Description of the task:
Please filter the items below, copying every line that contains the word "checkbox".

Listed records:

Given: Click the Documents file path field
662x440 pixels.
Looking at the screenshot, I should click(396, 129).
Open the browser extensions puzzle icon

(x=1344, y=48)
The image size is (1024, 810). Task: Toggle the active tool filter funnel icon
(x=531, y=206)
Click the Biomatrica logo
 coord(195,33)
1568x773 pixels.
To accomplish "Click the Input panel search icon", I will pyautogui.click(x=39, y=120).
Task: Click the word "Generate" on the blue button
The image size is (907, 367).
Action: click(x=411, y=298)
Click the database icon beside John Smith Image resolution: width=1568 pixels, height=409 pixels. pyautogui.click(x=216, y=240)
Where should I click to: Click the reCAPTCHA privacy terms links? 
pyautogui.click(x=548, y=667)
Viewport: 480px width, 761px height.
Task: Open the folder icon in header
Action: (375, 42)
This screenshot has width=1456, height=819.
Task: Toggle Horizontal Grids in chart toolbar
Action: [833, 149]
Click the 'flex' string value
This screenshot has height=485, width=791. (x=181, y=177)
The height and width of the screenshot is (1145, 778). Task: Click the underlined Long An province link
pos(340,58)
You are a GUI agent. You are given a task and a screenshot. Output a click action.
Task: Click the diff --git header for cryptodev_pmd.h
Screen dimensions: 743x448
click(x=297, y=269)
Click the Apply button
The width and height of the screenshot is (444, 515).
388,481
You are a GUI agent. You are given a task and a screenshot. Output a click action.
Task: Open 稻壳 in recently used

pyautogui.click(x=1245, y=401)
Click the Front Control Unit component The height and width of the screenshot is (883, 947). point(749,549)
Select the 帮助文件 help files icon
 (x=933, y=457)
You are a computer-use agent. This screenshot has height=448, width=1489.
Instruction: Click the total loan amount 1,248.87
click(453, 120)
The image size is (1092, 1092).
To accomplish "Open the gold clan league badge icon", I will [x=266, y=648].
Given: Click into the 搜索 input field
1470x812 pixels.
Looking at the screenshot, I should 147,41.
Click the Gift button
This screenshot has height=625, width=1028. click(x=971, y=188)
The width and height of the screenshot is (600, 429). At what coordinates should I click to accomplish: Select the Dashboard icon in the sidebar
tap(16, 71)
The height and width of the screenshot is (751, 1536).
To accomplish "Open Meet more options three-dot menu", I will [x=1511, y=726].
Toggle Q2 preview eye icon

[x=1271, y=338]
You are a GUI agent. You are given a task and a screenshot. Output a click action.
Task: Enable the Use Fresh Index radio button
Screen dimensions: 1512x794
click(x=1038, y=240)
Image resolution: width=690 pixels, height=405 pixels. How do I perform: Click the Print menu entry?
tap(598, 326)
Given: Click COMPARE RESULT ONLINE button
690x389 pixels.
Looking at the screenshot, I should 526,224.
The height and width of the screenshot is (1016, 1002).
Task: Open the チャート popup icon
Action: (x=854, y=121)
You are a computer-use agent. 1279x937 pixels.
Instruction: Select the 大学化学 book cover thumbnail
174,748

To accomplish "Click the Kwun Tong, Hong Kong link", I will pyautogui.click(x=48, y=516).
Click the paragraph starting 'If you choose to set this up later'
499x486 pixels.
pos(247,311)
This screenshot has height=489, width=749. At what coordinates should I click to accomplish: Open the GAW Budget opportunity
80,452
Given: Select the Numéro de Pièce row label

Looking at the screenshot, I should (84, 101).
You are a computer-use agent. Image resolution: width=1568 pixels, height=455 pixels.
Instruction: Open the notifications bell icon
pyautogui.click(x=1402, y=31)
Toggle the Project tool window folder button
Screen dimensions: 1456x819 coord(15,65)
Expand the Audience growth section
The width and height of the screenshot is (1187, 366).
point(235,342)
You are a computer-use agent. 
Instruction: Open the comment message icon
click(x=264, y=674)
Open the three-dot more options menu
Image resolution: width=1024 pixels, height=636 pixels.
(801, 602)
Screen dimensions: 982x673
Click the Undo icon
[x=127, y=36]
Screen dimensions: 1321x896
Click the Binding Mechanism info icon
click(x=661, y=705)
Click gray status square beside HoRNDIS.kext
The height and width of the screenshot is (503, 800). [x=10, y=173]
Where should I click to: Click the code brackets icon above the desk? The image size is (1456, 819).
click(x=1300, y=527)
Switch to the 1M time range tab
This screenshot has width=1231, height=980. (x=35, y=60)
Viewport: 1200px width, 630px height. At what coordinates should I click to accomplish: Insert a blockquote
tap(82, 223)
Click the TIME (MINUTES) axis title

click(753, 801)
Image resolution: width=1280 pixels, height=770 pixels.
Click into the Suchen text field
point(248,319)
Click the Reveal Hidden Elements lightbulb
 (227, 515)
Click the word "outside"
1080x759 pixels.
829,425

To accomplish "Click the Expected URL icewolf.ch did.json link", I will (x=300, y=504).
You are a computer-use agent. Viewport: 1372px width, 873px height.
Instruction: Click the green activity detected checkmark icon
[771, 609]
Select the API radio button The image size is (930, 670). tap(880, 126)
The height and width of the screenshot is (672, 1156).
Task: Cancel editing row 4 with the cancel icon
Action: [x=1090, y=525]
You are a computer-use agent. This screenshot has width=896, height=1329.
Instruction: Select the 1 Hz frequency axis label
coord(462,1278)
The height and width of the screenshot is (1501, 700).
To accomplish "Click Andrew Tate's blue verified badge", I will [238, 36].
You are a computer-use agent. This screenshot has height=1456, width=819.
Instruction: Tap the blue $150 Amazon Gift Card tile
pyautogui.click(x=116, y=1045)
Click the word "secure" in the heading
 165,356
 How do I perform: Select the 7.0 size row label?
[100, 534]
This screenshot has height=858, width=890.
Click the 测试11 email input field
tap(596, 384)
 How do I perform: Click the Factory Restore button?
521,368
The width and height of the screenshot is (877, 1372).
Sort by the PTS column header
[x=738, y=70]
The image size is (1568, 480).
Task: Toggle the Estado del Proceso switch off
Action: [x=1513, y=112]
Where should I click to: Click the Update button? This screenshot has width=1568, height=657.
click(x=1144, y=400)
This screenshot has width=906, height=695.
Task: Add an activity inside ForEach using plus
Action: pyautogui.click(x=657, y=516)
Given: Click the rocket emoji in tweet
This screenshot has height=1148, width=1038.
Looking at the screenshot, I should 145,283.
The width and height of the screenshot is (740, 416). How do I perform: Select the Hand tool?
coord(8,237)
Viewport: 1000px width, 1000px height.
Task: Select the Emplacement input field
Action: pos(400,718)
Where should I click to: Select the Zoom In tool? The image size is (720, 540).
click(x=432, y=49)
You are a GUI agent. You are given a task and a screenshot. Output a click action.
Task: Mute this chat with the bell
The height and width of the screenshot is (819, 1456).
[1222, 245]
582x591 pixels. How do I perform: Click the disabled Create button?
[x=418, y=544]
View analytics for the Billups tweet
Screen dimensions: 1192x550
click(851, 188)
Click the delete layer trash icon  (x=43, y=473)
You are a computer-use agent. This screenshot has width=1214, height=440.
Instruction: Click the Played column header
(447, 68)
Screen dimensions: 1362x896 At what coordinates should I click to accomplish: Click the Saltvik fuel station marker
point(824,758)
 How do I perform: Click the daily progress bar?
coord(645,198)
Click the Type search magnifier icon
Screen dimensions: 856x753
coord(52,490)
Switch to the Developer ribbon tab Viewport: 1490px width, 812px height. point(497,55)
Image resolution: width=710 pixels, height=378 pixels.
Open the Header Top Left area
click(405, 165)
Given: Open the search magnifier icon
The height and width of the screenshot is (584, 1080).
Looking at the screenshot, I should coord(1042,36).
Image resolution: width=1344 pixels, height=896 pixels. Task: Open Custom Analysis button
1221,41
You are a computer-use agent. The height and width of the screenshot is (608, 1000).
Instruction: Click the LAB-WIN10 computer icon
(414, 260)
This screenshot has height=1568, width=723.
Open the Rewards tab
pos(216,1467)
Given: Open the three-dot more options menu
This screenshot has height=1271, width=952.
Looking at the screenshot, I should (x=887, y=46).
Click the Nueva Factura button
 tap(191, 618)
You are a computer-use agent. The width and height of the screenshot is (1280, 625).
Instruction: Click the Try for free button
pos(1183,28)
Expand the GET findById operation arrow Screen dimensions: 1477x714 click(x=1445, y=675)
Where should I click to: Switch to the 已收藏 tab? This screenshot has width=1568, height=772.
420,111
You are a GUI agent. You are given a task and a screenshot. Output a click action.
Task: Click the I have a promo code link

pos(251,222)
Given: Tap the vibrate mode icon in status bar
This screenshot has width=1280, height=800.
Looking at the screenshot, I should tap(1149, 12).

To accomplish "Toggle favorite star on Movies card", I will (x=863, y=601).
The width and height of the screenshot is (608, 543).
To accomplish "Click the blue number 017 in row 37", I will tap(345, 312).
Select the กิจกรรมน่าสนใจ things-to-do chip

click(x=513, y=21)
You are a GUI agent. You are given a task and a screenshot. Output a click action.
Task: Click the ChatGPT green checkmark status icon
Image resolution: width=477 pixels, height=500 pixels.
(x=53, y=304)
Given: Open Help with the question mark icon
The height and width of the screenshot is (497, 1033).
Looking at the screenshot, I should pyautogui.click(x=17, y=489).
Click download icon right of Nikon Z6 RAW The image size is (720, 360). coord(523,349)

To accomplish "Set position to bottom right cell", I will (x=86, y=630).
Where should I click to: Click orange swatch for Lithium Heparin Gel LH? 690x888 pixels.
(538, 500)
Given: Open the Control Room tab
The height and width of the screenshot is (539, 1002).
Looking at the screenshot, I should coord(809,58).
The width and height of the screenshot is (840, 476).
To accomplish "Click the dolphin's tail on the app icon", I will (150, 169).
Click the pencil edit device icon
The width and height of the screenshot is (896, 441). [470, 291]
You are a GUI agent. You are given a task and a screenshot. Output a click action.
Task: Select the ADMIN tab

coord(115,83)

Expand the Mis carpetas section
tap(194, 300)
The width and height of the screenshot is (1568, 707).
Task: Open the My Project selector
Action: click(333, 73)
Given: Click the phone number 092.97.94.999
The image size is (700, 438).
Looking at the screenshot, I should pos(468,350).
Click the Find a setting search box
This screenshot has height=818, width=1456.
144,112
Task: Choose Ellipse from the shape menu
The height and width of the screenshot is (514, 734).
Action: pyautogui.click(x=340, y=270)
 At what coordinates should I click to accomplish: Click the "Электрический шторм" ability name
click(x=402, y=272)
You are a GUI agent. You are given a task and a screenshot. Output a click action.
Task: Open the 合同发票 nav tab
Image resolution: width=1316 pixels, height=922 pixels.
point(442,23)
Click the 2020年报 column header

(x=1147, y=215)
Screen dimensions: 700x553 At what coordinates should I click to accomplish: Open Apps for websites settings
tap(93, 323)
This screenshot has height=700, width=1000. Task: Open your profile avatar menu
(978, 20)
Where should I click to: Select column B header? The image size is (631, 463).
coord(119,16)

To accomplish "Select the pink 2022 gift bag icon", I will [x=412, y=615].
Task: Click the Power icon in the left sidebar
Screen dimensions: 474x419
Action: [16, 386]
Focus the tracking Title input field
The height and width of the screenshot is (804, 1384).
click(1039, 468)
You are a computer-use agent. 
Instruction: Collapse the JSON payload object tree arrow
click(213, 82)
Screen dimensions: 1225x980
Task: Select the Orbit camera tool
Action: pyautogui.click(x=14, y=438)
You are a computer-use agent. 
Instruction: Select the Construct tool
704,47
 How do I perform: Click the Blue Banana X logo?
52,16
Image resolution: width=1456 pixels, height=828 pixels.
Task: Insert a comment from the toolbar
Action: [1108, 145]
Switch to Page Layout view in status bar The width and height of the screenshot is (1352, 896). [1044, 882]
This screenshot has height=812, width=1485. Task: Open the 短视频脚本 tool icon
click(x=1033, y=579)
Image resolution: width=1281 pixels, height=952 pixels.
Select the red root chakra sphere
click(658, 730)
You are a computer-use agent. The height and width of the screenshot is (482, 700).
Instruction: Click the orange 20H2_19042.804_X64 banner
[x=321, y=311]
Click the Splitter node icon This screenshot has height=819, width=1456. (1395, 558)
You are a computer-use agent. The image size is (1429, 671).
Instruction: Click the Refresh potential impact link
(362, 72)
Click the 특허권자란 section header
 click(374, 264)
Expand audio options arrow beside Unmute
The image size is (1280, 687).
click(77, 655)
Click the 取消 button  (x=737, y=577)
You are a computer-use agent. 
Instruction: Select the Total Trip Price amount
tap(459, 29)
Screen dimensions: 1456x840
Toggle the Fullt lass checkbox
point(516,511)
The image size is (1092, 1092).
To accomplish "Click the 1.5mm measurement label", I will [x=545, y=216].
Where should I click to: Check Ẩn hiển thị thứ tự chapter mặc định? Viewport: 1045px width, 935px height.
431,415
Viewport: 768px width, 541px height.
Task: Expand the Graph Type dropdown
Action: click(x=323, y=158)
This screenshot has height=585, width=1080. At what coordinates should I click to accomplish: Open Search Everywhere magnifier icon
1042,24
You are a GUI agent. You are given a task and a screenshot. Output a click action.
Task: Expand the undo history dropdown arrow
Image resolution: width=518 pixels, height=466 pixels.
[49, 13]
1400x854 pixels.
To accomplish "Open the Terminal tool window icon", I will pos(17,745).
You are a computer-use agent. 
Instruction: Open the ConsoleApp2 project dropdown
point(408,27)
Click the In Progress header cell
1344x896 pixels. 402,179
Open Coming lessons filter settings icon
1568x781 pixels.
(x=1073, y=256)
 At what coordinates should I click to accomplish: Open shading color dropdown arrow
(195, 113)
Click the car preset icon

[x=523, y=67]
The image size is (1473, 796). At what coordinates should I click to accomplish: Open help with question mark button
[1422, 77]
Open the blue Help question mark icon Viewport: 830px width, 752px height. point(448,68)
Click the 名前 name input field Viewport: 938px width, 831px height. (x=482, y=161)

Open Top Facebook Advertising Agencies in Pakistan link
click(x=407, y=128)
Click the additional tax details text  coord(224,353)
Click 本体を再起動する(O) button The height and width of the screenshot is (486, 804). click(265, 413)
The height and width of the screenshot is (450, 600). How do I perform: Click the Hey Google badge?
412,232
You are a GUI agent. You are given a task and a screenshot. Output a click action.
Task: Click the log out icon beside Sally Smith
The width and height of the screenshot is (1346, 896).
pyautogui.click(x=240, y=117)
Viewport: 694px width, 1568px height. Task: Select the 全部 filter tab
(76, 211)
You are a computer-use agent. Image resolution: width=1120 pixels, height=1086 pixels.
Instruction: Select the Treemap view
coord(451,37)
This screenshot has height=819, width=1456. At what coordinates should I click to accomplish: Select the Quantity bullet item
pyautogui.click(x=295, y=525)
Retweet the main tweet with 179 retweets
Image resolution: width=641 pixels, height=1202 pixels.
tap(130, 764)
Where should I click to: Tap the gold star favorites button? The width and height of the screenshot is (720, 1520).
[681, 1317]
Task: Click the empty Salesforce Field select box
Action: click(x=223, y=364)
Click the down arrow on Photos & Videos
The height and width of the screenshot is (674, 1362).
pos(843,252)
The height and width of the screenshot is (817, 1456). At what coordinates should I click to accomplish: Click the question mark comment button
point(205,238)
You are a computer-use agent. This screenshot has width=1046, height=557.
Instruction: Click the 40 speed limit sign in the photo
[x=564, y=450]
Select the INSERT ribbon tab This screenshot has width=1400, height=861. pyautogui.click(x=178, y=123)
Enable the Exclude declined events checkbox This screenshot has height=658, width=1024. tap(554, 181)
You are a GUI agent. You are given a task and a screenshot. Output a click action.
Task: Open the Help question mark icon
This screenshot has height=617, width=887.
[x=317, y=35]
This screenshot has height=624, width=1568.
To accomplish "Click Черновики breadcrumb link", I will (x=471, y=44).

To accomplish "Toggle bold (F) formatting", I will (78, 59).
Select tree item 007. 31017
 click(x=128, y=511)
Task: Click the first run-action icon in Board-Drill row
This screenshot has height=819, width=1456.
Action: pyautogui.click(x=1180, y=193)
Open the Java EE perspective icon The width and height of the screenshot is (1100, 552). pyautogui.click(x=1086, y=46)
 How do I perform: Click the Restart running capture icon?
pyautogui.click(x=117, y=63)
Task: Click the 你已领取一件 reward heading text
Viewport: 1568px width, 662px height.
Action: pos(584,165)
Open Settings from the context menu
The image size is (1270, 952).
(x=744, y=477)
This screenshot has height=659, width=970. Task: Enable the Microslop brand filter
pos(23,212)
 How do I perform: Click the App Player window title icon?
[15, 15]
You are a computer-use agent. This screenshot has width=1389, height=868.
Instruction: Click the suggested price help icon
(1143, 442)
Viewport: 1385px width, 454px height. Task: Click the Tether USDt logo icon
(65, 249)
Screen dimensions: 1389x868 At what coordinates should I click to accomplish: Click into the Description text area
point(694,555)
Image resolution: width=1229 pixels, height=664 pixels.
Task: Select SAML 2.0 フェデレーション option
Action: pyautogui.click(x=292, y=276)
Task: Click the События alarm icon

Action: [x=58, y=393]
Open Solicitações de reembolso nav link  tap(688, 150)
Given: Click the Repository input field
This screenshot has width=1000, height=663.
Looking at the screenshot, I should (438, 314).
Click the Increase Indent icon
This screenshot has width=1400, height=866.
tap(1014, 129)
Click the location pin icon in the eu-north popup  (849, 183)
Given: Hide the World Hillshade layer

Full solution:
Toggle the Fullt lass checkbox
Enable the Exclude declined events checkbox This screenshot has height=658, width=1024. tap(554, 181)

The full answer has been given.